**Exercise objective:** Rewrite the following lines as a numbered list, omitting any blank lines.
-- BEGIN Entries --
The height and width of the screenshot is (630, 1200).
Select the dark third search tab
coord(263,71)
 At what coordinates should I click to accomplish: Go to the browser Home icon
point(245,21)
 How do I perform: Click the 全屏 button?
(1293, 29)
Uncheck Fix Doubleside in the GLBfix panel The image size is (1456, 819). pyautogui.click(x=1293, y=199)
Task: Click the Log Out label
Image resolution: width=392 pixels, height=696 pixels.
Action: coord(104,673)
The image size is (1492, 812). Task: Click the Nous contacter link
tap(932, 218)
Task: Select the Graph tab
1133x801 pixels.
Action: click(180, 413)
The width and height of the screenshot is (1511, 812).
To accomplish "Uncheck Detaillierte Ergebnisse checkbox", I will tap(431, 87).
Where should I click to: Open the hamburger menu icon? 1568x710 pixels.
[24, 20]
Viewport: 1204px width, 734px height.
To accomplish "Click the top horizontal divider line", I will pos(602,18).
-- END Entries --
**Output for this task:**
1. The height and width of the screenshot is (630, 1200).
2. Select the dark third search tab
3. coord(263,71)
4.  At what coordinates should I click to accomplish: Go to the browser Home icon
5. point(245,21)
6.  How do I perform: Click the 全屏 button?
7. (1293, 29)
8. Uncheck Fix Doubleside in the GLBfix panel The image size is (1456, 819). pyautogui.click(x=1293, y=199)
9. Task: Click the Log Out label
10. Image resolution: width=392 pixels, height=696 pixels.
11. Action: coord(104,673)
12. The image size is (1492, 812). Task: Click the Nous contacter link
13. tap(932, 218)
14. Task: Select the Graph tab
15. 1133x801 pixels.
16. Action: click(180, 413)
17. The width and height of the screenshot is (1511, 812).
18. To accomplish "Uncheck Detaillierte Ergebnisse checkbox", I will tap(431, 87).
19. Where should I click to: Open the hamburger menu icon? 1568x710 pixels.
20. [24, 20]
21. Viewport: 1204px width, 734px height.
22. To accomplish "Click the top horizontal divider line", I will pos(602,18).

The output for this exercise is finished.